PROVIDED PASSAGE
──────
It was around this time that James Sayers Orr, a staunch critic of Roman Catholicism, began to hold religious meetings in Georgetown during which he, at first, upbraided Africans for being lazy. But when he learned that African retailers of goods were losing out to the Portuguese, he began to blame the latter as the cause for the hardship experienced by the Africans.

Orr himself was "Coloured". His mother was a "Coloured" woman and his father was a Scotsman who was a co-owner of Plantation La Penitance. Though not much was known about him, it was generally believed that he was wealthy and might have been financially supported by his father.
──────
DATASET
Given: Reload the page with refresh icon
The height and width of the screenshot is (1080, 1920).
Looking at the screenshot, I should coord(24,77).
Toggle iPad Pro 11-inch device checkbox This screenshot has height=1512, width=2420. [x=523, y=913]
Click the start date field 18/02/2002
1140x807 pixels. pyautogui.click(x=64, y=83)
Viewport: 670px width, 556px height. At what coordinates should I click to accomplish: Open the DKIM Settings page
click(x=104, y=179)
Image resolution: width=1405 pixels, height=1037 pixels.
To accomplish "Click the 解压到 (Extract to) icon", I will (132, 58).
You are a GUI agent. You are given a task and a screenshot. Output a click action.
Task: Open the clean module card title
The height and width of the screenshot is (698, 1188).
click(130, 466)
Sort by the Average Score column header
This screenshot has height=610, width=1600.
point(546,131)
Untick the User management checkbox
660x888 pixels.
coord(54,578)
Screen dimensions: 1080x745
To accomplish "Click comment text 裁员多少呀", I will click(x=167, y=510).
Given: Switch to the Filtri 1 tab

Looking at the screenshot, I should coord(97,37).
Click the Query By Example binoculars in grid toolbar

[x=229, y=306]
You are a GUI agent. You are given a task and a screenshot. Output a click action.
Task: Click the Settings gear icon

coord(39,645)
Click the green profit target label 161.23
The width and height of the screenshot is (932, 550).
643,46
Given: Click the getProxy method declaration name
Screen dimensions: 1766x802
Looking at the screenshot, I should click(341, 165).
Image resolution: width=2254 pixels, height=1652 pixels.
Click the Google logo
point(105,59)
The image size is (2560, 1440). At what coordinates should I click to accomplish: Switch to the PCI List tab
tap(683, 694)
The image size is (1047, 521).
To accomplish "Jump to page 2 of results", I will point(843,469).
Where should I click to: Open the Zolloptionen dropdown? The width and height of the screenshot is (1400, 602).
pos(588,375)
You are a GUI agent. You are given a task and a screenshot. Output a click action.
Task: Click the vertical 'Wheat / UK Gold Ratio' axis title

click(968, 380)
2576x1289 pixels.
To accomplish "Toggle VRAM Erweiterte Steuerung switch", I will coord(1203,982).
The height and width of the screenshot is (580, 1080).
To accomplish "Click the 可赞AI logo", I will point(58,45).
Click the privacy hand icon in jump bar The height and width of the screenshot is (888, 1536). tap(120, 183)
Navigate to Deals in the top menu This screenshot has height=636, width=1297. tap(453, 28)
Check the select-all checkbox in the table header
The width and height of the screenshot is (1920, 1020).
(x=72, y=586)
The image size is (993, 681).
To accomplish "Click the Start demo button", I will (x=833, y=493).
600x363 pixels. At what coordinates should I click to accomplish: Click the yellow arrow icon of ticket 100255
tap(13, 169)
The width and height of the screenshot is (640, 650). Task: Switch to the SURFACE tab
──────
CHALLENGES
**a.** List every label for a people, nationality, or race that the passage on James Sayers Orr uses.
**b.** Resume the passage on James Sayers Orr after its final sentence and continue it.

RESPONSES TO THE EXERCISE
**a.** Africans, Portuguese, "Coloured", Scotsman

**b.**
Orr spent some time in Britain and the United States and returned to Guyana in December 1855. While in Britain he began holding open-air meetings and summoned his audience by blowing a horn. Such antics earned him the nickname "Angel Gabriel", a name which he began to proudly use. From Britain he travelled to New York where he continued his anti-Catholic preaching activities. One report in an American journal described him as a "fanatical demagogue" because he made wild and inflammatory accusations against certain individuals and groups. He was also blamed for a riot which occurred in New York after he had delivered one of his sermons.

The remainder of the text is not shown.